Working in a “GMP facilities” or “Cell Factory” became mandatory following the issuance of the European directive 2001/20 which established that the production of experimental drugs must comply with the Good Manufacturing Practices, normally indicated with the English acronym GMP (Good Manufacturing Practice). GMPs are the European guidelines whose application is mandatory at all stages of production of medicines, since they determine the criteria to which the pharmaceutical workshops must comply to guarantee the safety and efficacy of each medicinal product.

In Italy, the Italian Medicines Agency (AIFA) is in charge of determining the conformity of the pharmaceutical workshops to the GMPs and of granting the production authorization, following appropriate inspections.

Innovative drugs, such as cellular drugs derived from cancer patient cells, now constitute a promising field for the clinical development of personalized therapeutic protocols, also in consideration of their low toxicity profile and specificity of action. The current legislation establishes that cellular drugs are classified as “advanced therapy medicinal products” (ATMP), and requires that their production be carried out by highly specialized personnel in specially designed pharmaceutical workshops, based on the GMP criteria. As a consequence, the production processes and the rigorous quality controls, to which cellular drugs must be submitted before their use, must be carried out under conditions that ensure constant compliance with the pre-established specifications authorized by the competent authorities. The ATMPs constitute a new frontier of medicine and their experimental use must take place in the context of clinical studies defined and approved by the competent authorities.

The Cell Factory is located in a dedicated building of the Istituto Superiore di Sanità of about 280 m². The area includes the production area, quality control laboratories, warehouse and staff offices.

The controlled contamination area, of about 90 m², includes 3 laboratories, 2 of which are dedicated to the production of drugs for cell therapy, and one dedicated to the execution of sterility assays on the products.

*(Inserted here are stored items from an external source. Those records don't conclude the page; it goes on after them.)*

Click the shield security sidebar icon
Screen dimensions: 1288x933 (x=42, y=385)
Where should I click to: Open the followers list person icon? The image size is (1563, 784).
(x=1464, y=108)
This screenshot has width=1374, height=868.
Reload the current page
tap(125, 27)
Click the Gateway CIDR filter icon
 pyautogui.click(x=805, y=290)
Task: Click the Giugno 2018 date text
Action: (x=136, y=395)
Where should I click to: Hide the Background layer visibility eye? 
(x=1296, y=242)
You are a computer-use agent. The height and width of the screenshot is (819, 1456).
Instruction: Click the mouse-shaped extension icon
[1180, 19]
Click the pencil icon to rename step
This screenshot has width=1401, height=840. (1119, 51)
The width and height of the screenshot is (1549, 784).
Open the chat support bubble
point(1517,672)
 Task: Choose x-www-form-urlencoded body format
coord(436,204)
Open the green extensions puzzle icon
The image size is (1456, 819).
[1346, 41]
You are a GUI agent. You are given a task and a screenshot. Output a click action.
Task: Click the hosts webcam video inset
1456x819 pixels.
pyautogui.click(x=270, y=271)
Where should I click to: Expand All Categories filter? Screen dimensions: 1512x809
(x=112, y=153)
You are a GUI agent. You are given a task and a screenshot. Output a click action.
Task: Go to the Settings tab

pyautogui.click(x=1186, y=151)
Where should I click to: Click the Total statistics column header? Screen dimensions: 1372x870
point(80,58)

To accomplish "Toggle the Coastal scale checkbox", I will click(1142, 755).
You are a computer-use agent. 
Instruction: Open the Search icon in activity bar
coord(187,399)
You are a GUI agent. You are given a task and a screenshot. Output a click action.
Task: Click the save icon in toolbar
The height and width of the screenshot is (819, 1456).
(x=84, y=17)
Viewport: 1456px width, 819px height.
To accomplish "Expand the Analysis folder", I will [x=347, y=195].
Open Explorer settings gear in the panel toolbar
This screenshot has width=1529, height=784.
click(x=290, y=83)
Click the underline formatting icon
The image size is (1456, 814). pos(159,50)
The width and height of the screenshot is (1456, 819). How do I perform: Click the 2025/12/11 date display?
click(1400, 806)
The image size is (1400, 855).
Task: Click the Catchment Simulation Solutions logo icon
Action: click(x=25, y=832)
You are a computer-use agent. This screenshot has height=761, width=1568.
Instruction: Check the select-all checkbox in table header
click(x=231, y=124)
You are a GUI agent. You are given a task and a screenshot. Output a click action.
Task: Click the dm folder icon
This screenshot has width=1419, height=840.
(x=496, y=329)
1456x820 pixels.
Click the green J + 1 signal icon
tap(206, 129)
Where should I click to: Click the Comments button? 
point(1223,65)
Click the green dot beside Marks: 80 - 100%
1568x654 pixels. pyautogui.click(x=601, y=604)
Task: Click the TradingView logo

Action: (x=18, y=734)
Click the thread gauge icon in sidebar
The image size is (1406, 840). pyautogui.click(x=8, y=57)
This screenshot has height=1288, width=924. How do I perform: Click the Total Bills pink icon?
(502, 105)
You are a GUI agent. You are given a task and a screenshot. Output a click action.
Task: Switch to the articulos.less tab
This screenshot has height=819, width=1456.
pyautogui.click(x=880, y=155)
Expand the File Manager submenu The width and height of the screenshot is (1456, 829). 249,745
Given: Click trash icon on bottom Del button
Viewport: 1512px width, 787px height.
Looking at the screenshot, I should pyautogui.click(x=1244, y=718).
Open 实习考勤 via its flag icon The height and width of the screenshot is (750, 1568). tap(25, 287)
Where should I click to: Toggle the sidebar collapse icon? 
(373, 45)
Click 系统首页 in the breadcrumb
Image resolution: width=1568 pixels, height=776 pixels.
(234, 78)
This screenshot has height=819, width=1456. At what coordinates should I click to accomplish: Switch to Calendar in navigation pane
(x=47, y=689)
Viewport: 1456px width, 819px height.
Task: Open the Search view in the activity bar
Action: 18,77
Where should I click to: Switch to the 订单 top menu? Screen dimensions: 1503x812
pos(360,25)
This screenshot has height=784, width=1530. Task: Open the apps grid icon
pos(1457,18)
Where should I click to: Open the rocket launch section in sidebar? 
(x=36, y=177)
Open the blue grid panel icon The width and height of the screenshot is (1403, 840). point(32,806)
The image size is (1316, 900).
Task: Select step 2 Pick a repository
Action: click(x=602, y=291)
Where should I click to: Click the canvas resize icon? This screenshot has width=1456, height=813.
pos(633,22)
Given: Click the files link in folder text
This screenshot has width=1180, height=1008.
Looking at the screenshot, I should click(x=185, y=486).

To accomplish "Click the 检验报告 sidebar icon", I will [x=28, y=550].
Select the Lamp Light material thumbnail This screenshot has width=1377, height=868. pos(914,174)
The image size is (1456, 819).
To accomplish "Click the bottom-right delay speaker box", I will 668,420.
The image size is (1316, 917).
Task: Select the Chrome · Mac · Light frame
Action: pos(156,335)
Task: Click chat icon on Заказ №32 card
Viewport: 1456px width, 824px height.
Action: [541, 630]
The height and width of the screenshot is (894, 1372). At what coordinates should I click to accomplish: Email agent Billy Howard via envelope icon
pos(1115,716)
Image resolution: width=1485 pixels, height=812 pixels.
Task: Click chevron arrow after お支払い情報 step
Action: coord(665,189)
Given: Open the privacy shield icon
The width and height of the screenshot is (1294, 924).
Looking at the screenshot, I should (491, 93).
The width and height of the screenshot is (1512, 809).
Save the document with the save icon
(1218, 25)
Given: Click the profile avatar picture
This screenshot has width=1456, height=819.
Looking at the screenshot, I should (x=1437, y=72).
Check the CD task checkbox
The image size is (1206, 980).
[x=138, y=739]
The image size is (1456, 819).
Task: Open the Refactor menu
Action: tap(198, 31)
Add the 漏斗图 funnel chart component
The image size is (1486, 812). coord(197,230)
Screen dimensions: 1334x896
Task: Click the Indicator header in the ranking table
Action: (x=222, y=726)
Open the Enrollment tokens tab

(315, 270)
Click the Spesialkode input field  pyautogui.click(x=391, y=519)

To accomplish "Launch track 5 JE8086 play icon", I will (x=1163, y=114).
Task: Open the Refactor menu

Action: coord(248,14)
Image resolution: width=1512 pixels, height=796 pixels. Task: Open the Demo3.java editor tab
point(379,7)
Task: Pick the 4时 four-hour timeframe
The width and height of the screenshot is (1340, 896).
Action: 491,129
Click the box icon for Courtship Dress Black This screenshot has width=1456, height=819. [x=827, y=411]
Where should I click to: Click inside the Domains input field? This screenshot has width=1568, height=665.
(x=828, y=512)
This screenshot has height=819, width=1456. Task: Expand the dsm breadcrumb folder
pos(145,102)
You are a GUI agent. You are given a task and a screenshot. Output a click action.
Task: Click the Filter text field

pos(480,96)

According to the GMP standards, the cells are handled in laminar flow hoods, with Class A contamination level, placed in Class B environments. In addition to the basic equipment, the production area also includes incubators, centrifuges and microscopes, instruments for the separation of cell populations (1 Miltenyi Clinimacs Plus, 1 Clinimacs Prodigy, 1 Elutra Cell Separation System - Terumo).

The Quality Control area includes a laboratory for cellular and molecular biology assays, necessary to ascertain the identity, safety and functionality of the cell drugs produced, and a laboratory for the microbiological evaluation of environmental controls. Furthermore, there is a room dedicated to the programmed freezing of cell drugs and their storage in nitrogen vapors.